According to the new COBRACE parking policy (link), parking spaces will be reduced in all Commission buildings. First come,  first served … So even if you reserve an office space, that does not mean that you can park your car in or around your building …

However, places will be reserved for management … just to confirm once again that staff members are all equal but that some are more equal than others …

And so that managers are not worried about their reserved parking spaces improperly occupied by “simple” colleagues… Nothing is left to chance… the Security Department is already planning on detecting and severely punishing any abuse… in reducing our colleagues, whose skills are absolutely recognized, to the role of simple car park guards… probably the best paid in the world….

Conclusion : there is still time to stop this tasteless masquerade

Since this new work organization is based on flexibility, it can now be modified and designed for a better staff well-being, preserving their mental and physical health and limiting any future psychosocial risk factors.

R&Dalways bases all of its thoughts and proposals on scientific studies. We want the Commission to do the same.

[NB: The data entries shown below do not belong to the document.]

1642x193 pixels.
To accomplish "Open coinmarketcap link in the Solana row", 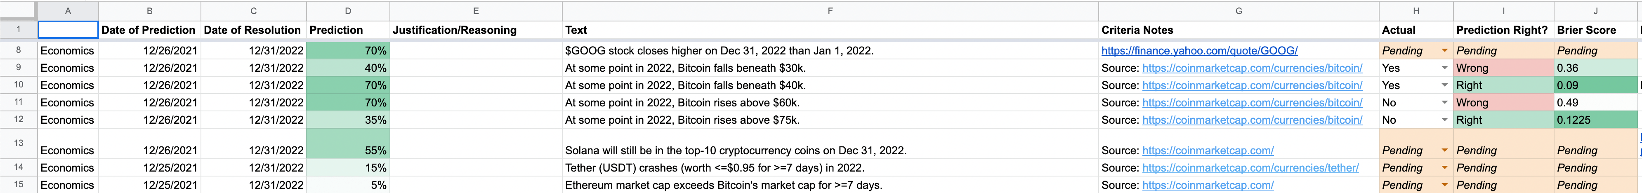I will click(x=1208, y=151).
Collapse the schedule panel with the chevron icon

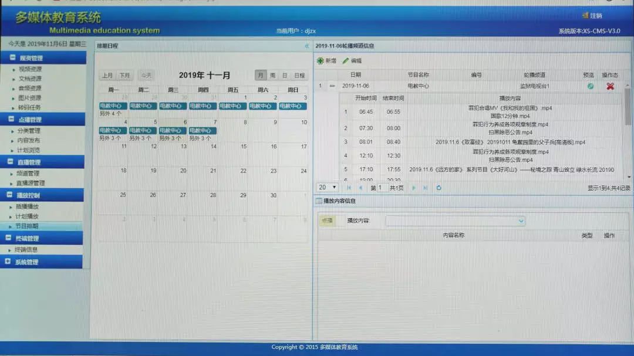coord(306,46)
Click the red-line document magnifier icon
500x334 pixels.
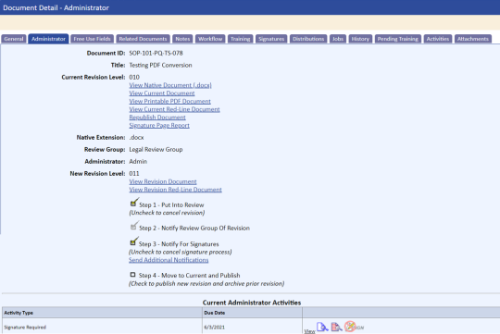click(336, 327)
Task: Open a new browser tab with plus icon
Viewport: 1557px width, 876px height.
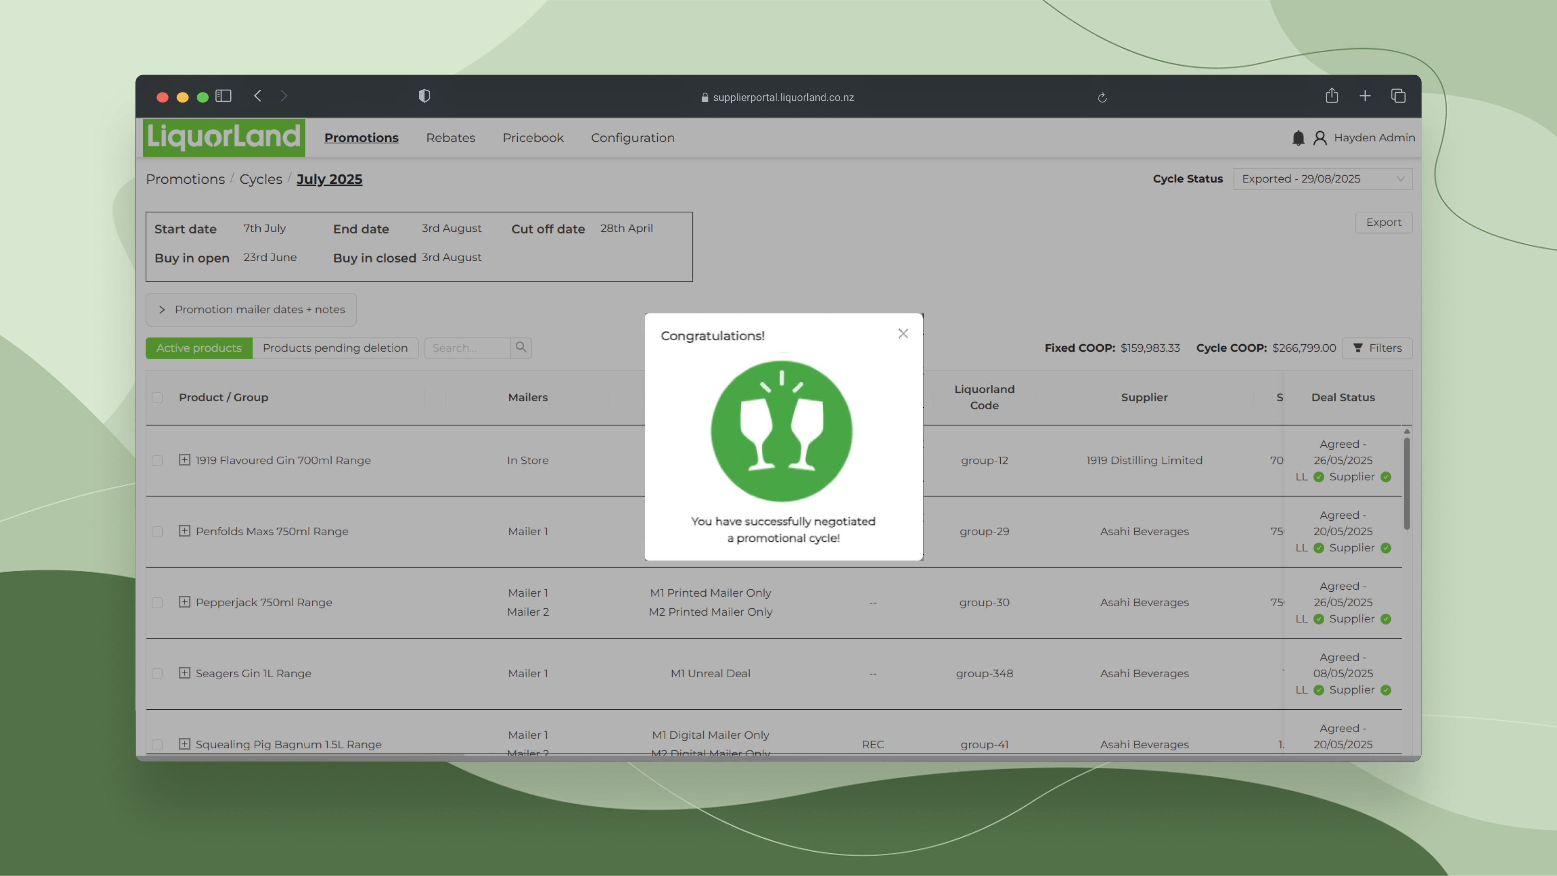Action: (x=1365, y=96)
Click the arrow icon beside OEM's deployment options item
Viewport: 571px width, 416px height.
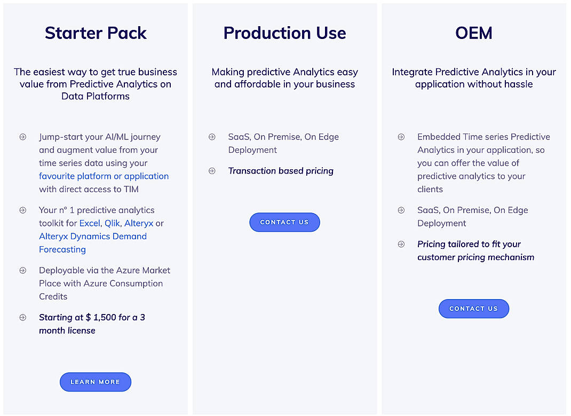401,210
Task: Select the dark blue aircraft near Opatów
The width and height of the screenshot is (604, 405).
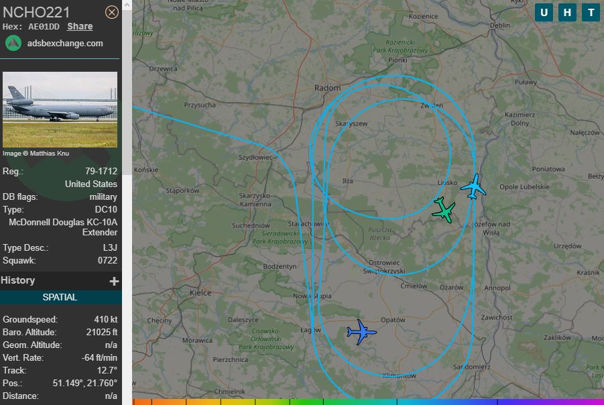Action: click(x=361, y=332)
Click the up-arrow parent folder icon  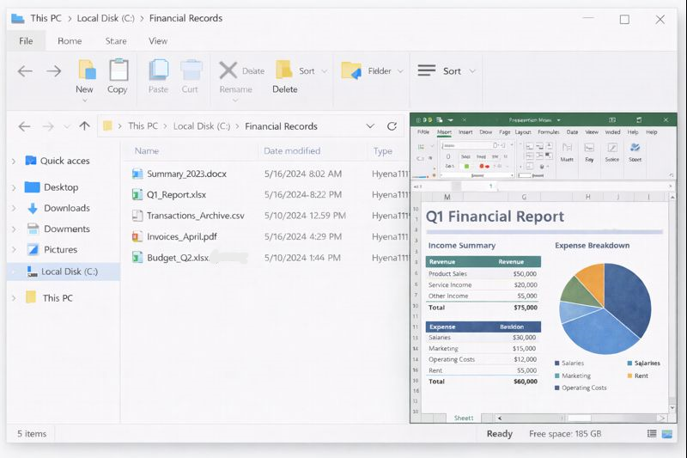point(84,126)
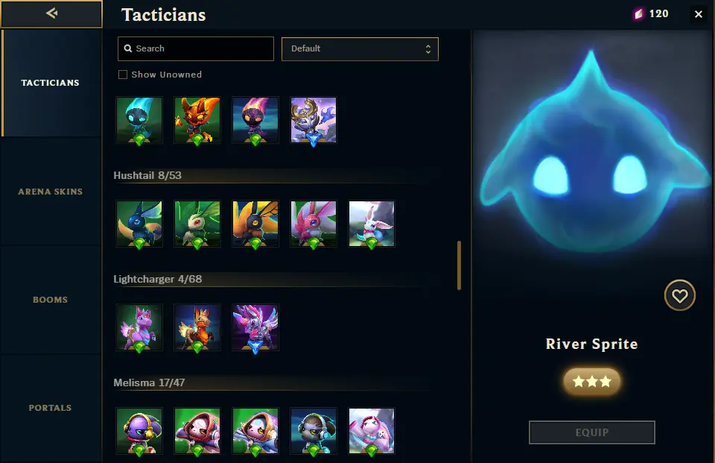The width and height of the screenshot is (715, 463).
Task: Favorite River Sprite with heart icon
Action: point(679,295)
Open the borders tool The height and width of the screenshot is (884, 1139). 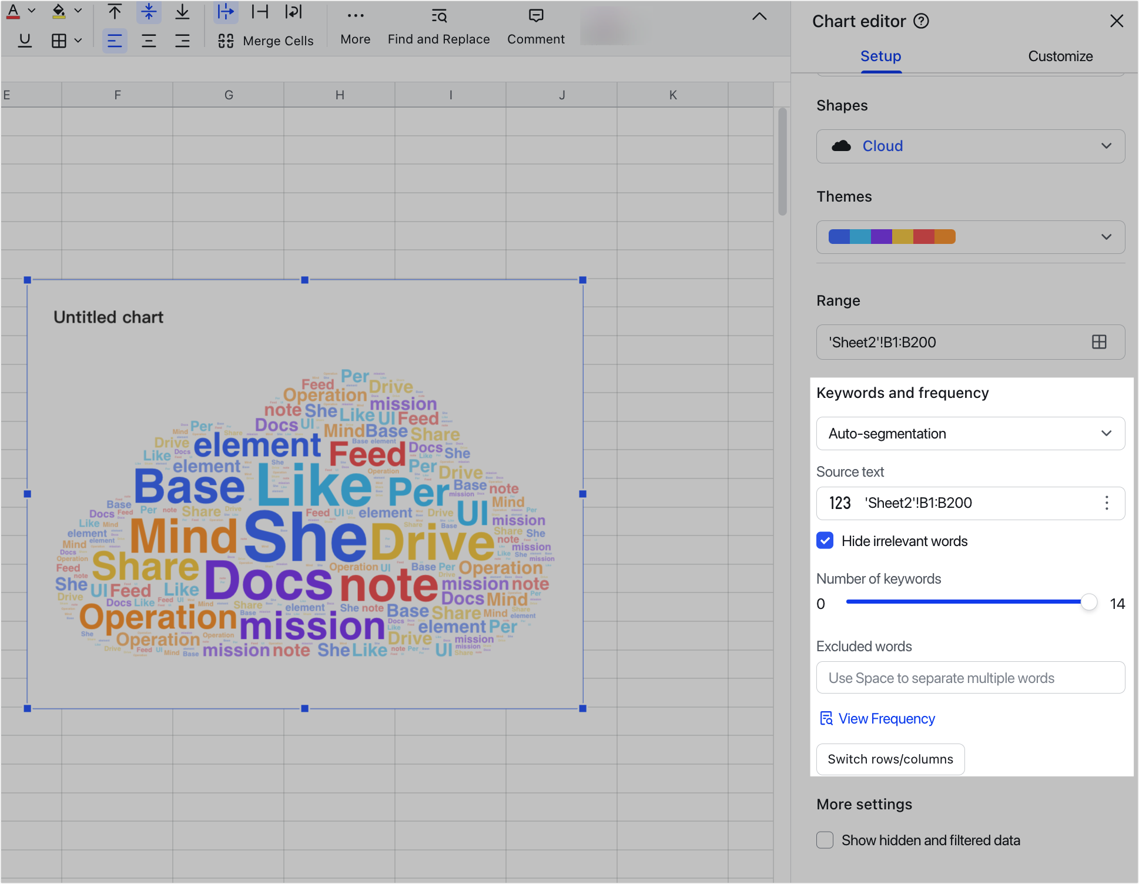(x=58, y=41)
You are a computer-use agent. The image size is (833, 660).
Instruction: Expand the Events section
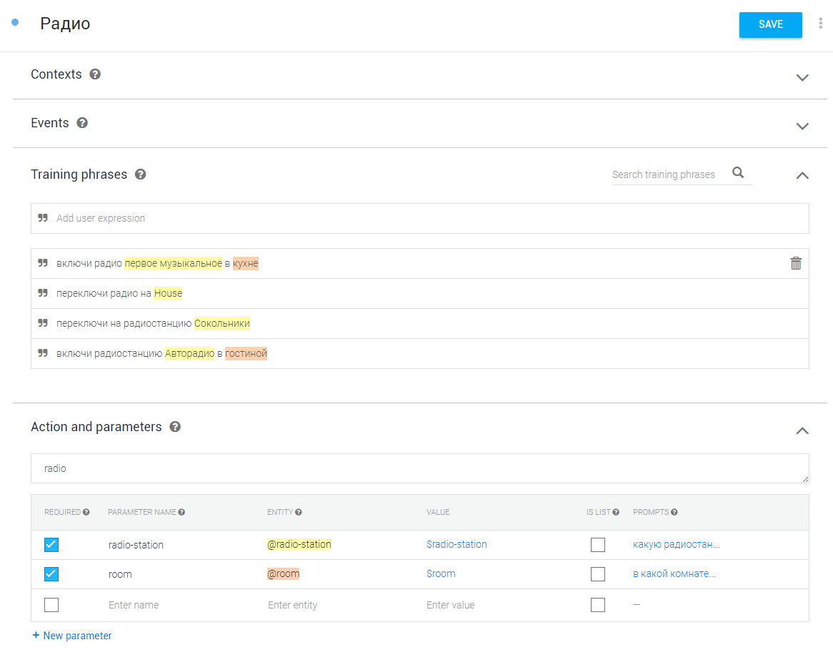[802, 126]

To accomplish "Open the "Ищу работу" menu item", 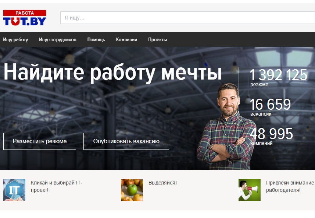I will coord(15,40).
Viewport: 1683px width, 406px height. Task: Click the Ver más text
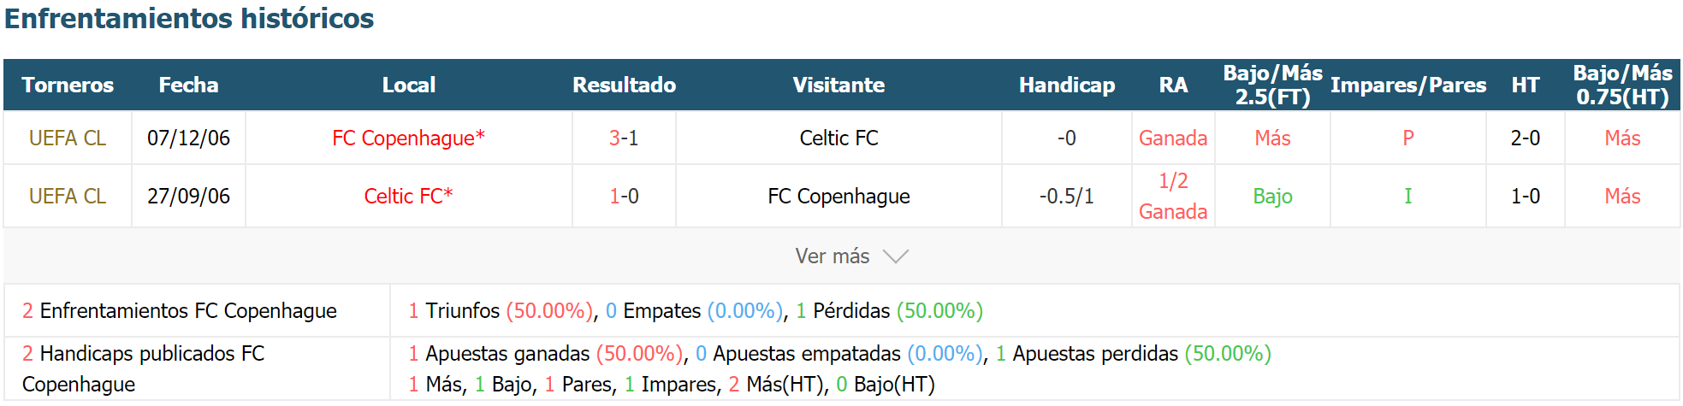(x=832, y=256)

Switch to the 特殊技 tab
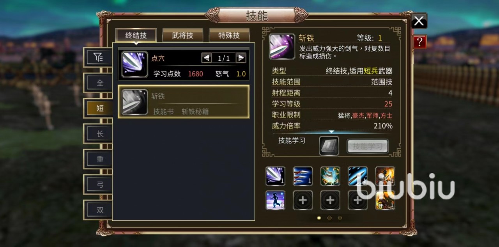[x=229, y=36]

R&Dcalls on Commissioner Hahn to ensure that genuine negotiations are opened without delay on ALL aspects of these files.

Cristiano Sebastiani,


Communication C (2019) 7450 ” The Workplace of the Future in the European Commission

Principle 7 which envisages the use of hot-desking when offices have low occupancy rates and stipulates that “Low average office occupancy levels (such as the average presence in the office of less than two thirds of the staff) due to the frequency of teleworking or missions, for example, are indicators of possibilities for rationalizing space by resorting to hot-desking or by freeing up individual spaces to replace them with other types of spaces depending on changing needs” but also “In practice, any type of office could be combined with hot-desking. For example, some departments have an occupancy rate of only 50% due to missions and / or teleworking, but their staff members need a high level of focus when present in the office. In this context, it might be useful to resort to office sharing using individual unassigned offices… Critical mass is important for hot-desking to be possible. A large group of staff will be more stable in terms of presence compared to a small group and it is more cost effective to provide a variety of spaces to a large group… “
Principle 8 provides that “the choice of the configuration of the workspace should always be based on an assessment of individual needs and consideration of available options offering a good cost-effectiveness ratio. Therefore, a thorough needs analysis should always be the starting point for implementing changes to the workspace, favouring changes such as a reorganization or a move to a new building … confidentiality should also be taken into consideration in the choice of office layout. Specific solutions adapted to the different office configurations could be proposed. For example, work that requires a high level of confidentiality can be done in an individual office that has special lockers that can be locked. Likewise, highly collaborative work requiring a high level of confidentiality can be performed in collaborative spaces, provided that access is limited to certain staff members “
Principle 9 stresses that relevant staff should be involved throughout the process of conceptualizing and implementing the new workspace and that “It is essential to establish two-way communication before and during the implementation process. A consultative approach to the design of the new workspace requires good processes of dialogue and consideration of feedback. Therefore, affected staff should be closely involved in the process from the start, including expressing their needs for the workspace and helping to make decisions about its final design. It can call on relevant staff representative organizations to help it in this process … The general design should be based mainly on the work profiles of the staff who will occupy the space. The design should not be tailored to specific people, as reorganizations and mobility go hand in hand with frequent staff moves … “.